Criminalizing Agency Costs

Tom Kirkendall has a long and thoughtful post on recent literature dealing with the "criminalization of business":

... apart from the human toll and the abuse of prosecutorial power, the increased regulation of business through criminalization is simply bad public policy that costs us jobs in communities and wealth in investments.

Posted on Tuesday, March 06 2007 | Permalink

Mr.
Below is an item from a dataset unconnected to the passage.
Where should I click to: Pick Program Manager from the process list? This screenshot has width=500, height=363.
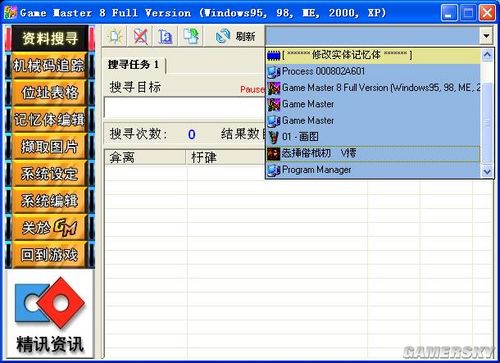pyautogui.click(x=373, y=170)
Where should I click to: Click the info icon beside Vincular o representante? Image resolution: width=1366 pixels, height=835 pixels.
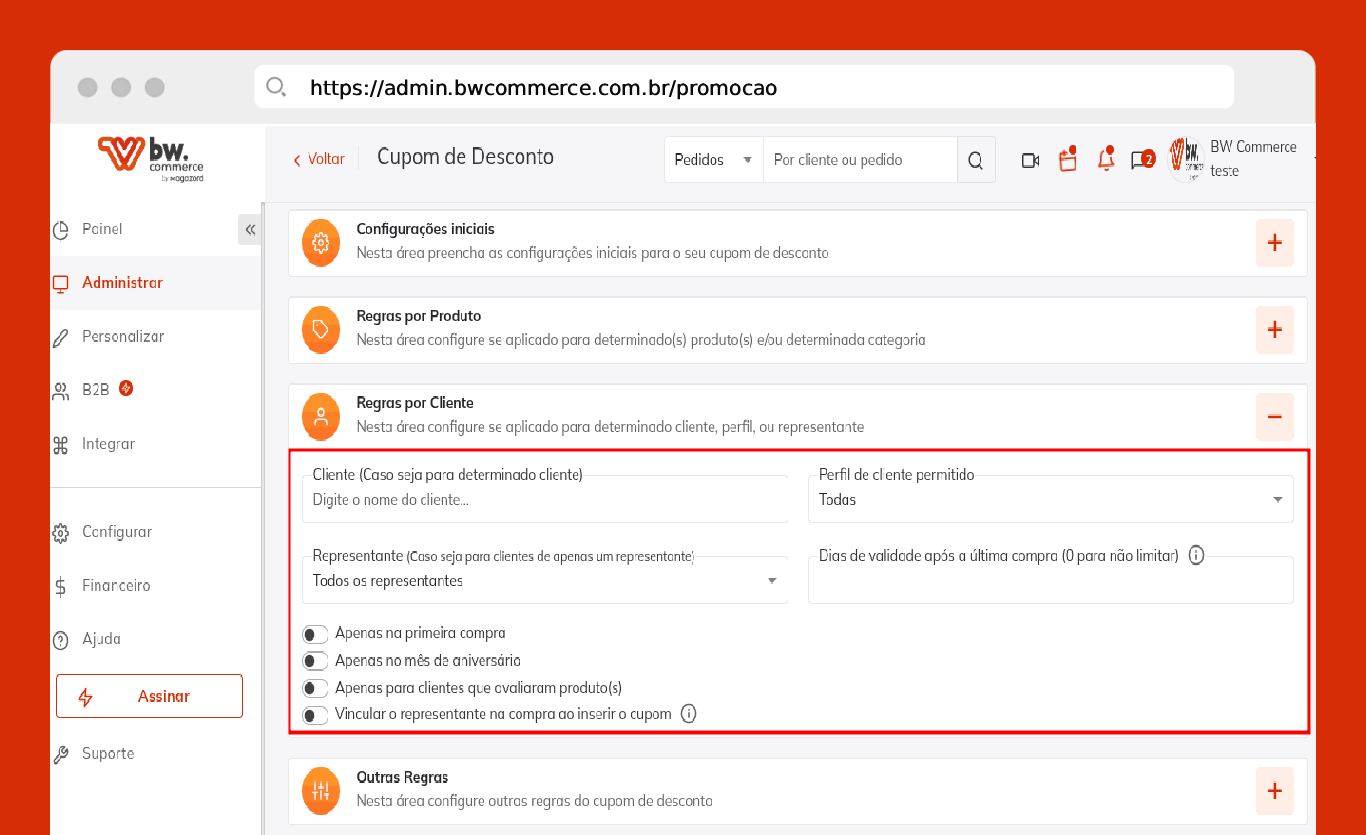coord(688,714)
Kirkendall is still trying to sell the notion that Ken Lay and Jeff Skilling were courageous business pioneers who were wrongly convicted for being capitalists.

While I am concerned about excessive use of the criminal law, corproate crooks belong in jail just like the drug addicts who rob banks (and get a lot less money).

Posted by  on  03/06  at  11:45 AM

Professor, Kirkendall’s posting is horrible.  It brings to mind the notorious WSJ editorial in which the writer described those living below the poverty line as “lucky duckies.” Has Kirkendall really only just now discovered all of the problems in the United States criminal justice system becuase, God forbid, Jeff Skilling may fall through the cracks instead of a drug addled product of the ghetto?  Kirkendall is obviously concerned about the societal bias against the wealthy businessman and the human toll of prosecuting white collar crime, but one wonders if he has ever thought of the bias that your typical “street” criminal defendant faces, or the human toll of the War on Drugs. 

In the end it comes down to the perception of some that prosecuting white collar crime is tragic, while mentioning the inequities and human cost of the war on drugs and the American criminal justice system is “class warfare.”

Posted by  on  03/06  at  06:22 PM

I don’t see enough criminal actions brought in business cases.  Businesses violate environmental, labor, securities, anti-fraud, and every other regulatory law.  Lock a few of the perps up, and we’ll see that business people are easily deterred from breaking the law by the mere threat of criminal punishment.

Posted by  on  03/07  at  07:32 AM

The bias against the business class is real and has tragic results, just as the bias that has created the outrageous 100 to 1 crack/powder cocaine disparity.  Other absurdities, perhaps the result of bias/perhaps not, include the draconian 3 strikes you’re out laws.  The U.S. criminal justice system is badly broken, and Kirkendall, an experienced business attorney, is speaking of an aspect of it with which he has first-hand knowledge and many keen insights.  We should all be united behind the rule of law and a constitution with teeth, instead of fighting amongst ourselves.

Posted by  on  03/08  at  12:41 AM

WCZ, I invite you to visit my blog, where I frequently post on the dire societal consequences of America’s overcriminalization of individual drug use and many other non-business crimes. I have also blogged regularly on the abhorrent prison conditions in most of the U.S. and the use of excessive police force in connection with the investigation of non-violent, blue collar crimes. I specialize in business law, so I tend to blog often on the special problems with regulating business by criminalizing questionable business transactions because I am directly involved in that process. However, my views on that subject are consistent with an overall view on the blog that the criminal justice system in the U.S. is frequently being abused and that tolerance of such abuse is not the product of a truly civil society.